Along with Sandra Cisneros, Denise Chavez, Helena Maria Viramontes, Julia Alvarez, and other Latina writers, Castillo has helped created a mainstream market for Latino fiction and poetry--but not without some reservations. Like many Chicana/Latina writers (see Cisneros' entry), Castillo began her career with independent Latino presses--Arte Publico published a collection of poetry,Women are Not Roses, in 1984, and West End Press published another poetry volume, My Father was a Toltec, in 1988. Bilingual Review Press published The Mixquiahuala Letters in 1986 and her second novel, Sapagonia in 1990. Castillo has also been a fervent supporter of independent bookstores; her 1996 collection of short stories, Loverboys, extols the virtues of the small bookstore in its title story. The narrator of the story owns a bookstore specializing in spirituality, a difficult choice since, the narrator relates, the town could also have used a "woman's bookstore, a lesbian bookstore, a gay and lesbian bookstore, a 'Third World' bookstore, or even an exclusively Latina bookstore." All important information, she reasons, that you don't "get from the mass media" (32). She eventually decides on "the question of the soul," however, because "all roads sooner or later will lead you there" (22).
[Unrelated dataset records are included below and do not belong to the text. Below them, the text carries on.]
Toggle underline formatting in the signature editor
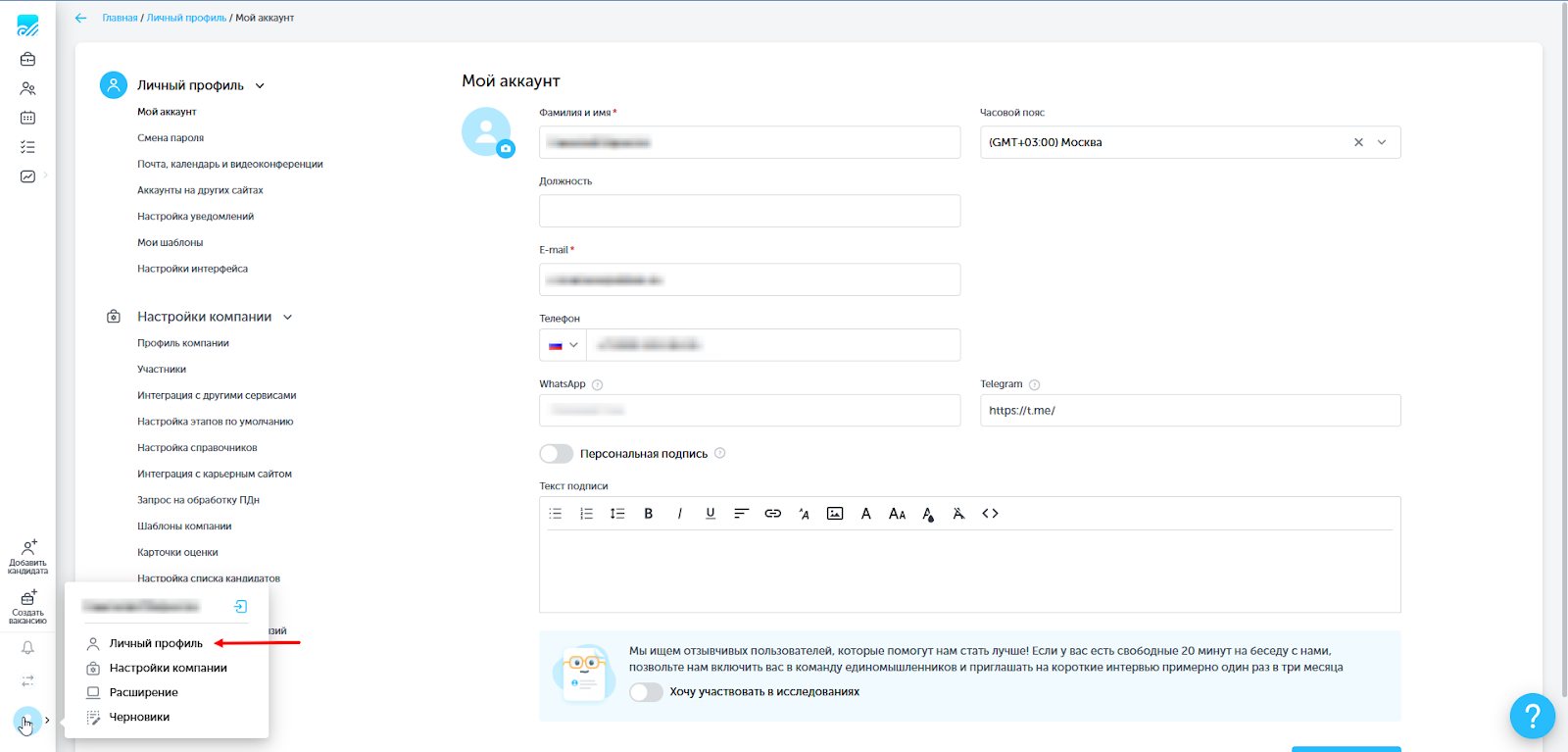This screenshot has width=1568, height=752. (710, 514)
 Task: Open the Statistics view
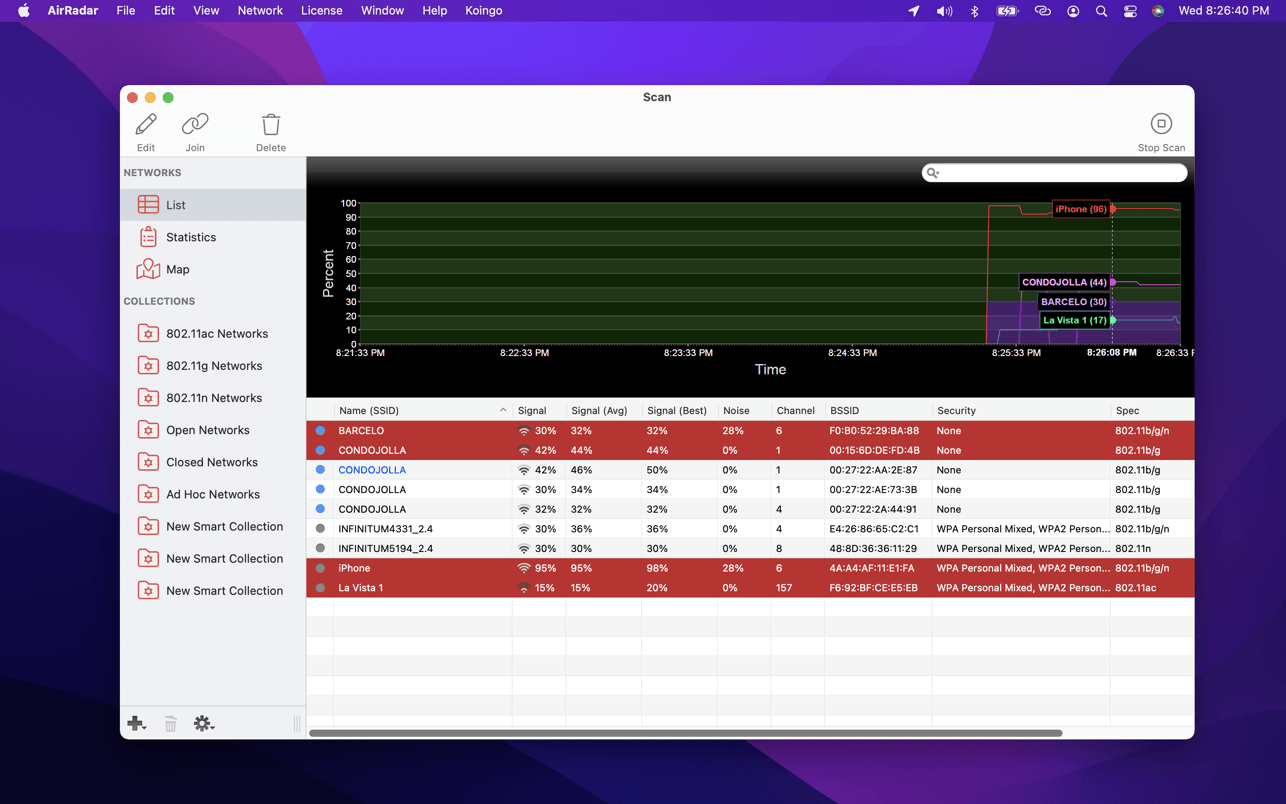point(189,237)
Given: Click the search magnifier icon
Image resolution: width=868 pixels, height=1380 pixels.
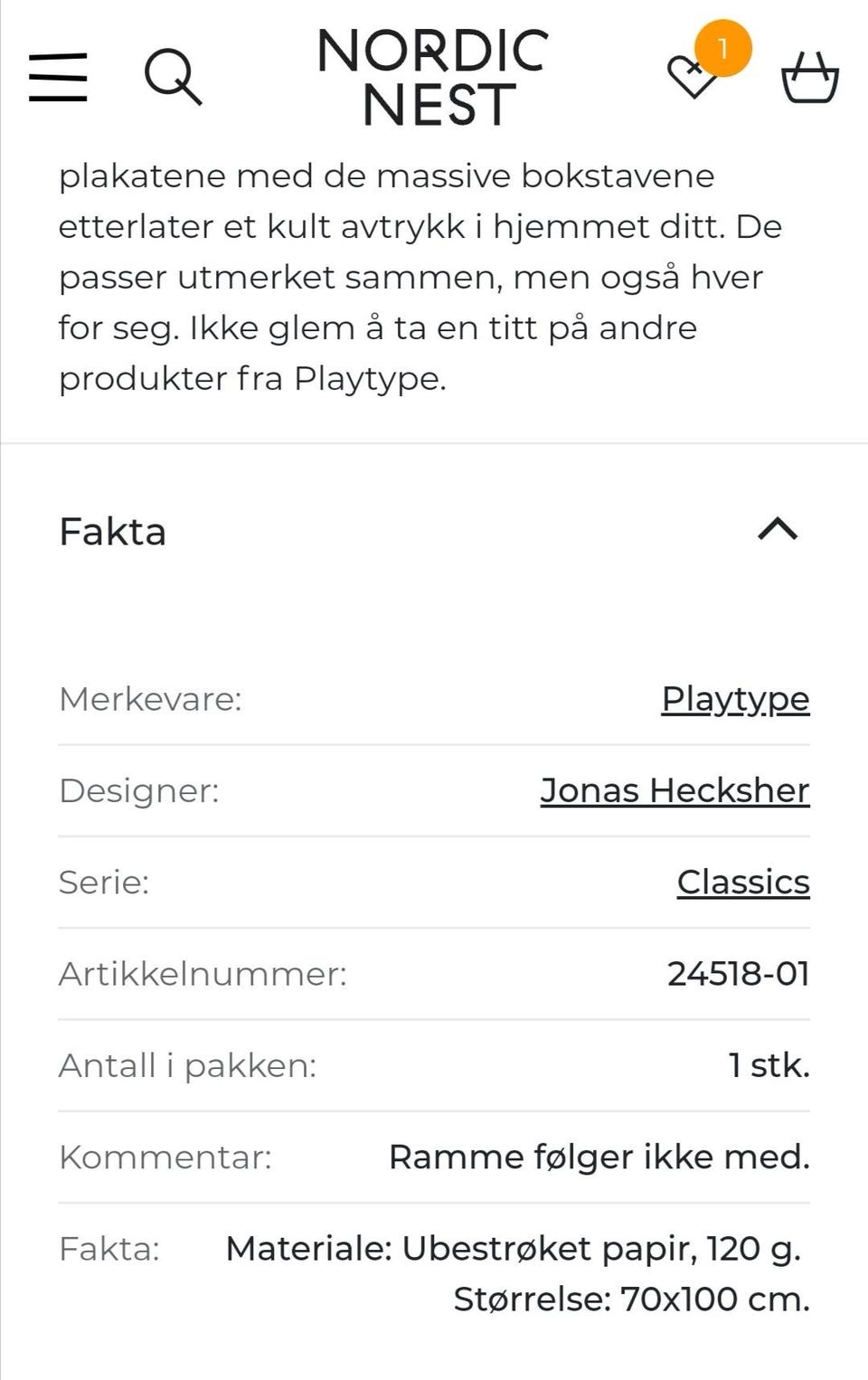Looking at the screenshot, I should (x=173, y=77).
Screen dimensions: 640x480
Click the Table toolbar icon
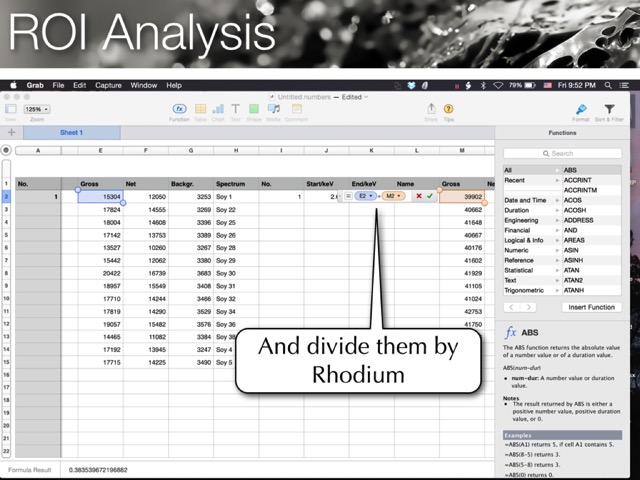click(200, 109)
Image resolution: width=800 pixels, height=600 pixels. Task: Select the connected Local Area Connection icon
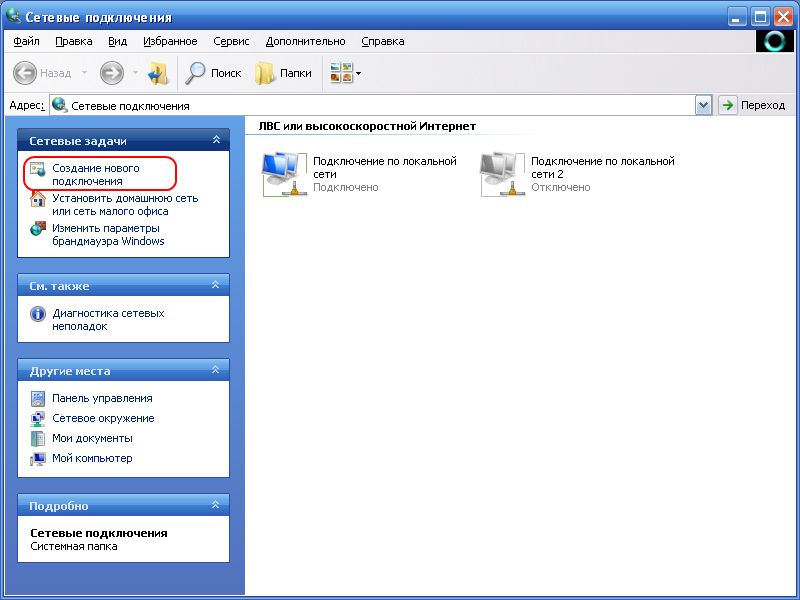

Yet what happens when the roads lead you to W.W. Norton, USA Weekend and Barnes and Noble? Have you then lost your soul? Ironically, another story from Loverboys, "Juan in a Million" was featured in USA Weekend, with a distribution of 40 million. Norton published So Far From God in 1993; other projects are forthcoming from major presses, including a children's book, My Daughter, My Son, My Eagle, My Dove, and a novel, Peel My Love Like an Onion. Yet clearly these works are as "soulful" and provocative as anything Castillo has published with independent presses, indicating that perhaps the margins can infiltrate the mainstream. Castillo told PW that she hopes to redefine the mainstream: "'The kind of literature I write is not directed for the mainstream, although So Far from God did very well, and I'm hoping that we're entering a new era now where it will be more and more the case that writers from the fringes occupy the mainstream'" (59).

Works Cited

Baker, Samuel. "Ana Castillo: The Protest Poet Goes Mainstream." Publishers Weekly 12 August 1996. 59-60.

Castillo, Ana, ed. Goddess of the Americas/La Diosa de las Americas, New York: Putnam, 1996.

---. Loverboys. New York: Norton, 1996.

---. So Far From God. New York: Norton, 1993.

---. Massacre of the Dreamers: Essays on Xicanisma. Albuquerque: University of New Mexico Press, 1994.

---. The Mixquiahuala Letters. Bilingual Review Press, 1987.

---. My Father was a Toltec. West End Press, 1988.

---. Women are not Roses. Houston: Arte Publico Press, 1984.